(Data entries)
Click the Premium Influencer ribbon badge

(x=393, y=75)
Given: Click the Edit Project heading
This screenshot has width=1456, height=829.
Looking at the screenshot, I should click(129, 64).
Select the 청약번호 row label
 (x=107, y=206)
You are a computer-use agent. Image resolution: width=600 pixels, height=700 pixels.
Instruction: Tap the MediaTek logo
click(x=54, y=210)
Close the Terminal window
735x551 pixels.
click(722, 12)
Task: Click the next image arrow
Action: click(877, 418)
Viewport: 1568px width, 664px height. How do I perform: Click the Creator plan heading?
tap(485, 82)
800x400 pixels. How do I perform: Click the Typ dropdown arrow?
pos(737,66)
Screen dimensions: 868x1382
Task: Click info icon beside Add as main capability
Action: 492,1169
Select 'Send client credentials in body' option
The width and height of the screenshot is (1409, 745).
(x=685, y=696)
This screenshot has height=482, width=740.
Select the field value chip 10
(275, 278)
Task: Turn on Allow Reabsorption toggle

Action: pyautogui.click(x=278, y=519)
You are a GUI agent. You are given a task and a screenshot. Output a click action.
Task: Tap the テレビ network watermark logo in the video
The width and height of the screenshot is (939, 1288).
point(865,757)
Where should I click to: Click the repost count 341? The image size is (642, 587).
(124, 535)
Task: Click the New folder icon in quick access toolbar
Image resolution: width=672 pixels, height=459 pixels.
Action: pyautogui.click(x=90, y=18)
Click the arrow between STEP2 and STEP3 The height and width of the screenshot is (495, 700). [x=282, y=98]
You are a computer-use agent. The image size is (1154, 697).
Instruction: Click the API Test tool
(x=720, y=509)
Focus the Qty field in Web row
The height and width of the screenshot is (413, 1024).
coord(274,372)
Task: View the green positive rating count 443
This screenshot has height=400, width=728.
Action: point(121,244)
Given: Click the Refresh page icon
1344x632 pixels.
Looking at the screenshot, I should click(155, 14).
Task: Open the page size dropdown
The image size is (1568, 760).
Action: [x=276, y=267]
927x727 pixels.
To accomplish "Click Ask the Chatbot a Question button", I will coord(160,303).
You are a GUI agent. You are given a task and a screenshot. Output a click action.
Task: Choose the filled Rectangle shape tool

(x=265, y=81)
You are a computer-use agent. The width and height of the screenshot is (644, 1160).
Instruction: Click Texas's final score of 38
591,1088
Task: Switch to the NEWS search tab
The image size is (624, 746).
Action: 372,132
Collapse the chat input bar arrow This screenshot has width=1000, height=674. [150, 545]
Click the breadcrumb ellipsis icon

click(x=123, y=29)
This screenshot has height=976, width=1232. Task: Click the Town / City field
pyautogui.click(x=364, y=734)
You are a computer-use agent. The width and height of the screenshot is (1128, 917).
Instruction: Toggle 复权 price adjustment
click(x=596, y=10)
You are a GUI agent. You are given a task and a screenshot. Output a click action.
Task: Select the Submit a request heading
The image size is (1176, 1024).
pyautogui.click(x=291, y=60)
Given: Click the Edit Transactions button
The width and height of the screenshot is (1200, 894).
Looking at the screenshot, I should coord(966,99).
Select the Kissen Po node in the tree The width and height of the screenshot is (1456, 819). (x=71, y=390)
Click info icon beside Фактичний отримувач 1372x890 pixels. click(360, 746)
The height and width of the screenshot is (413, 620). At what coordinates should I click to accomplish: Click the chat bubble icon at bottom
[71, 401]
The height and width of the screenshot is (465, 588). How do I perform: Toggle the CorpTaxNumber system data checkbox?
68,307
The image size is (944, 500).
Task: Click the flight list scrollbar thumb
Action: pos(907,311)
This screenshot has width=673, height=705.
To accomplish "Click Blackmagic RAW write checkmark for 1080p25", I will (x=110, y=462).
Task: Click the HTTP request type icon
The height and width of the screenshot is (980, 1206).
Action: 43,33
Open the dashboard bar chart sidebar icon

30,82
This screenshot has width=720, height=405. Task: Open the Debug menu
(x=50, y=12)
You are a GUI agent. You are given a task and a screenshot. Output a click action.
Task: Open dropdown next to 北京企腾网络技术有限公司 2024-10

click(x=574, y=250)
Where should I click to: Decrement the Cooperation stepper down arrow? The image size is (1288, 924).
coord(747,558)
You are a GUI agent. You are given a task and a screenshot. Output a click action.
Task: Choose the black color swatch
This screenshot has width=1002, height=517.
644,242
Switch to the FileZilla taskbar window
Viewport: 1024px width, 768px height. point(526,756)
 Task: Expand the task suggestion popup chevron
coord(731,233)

# TASK PROMPT
Copy the lines above without any change, beginning at the line that contains "This screenshot has width=720, height=405." and stopping after the line that contains "coord(747,558)".

# TASK RESULT
This screenshot has width=720, height=405. Task: Open the Debug menu
(x=50, y=12)
You are a GUI agent. You are given a task and a screenshot. Output a click action.
Task: Open dropdown next to 北京企腾网络技术有限公司 2024-10

click(x=574, y=250)
Where should I click to: Decrement the Cooperation stepper down arrow? The image size is (1288, 924).
coord(747,558)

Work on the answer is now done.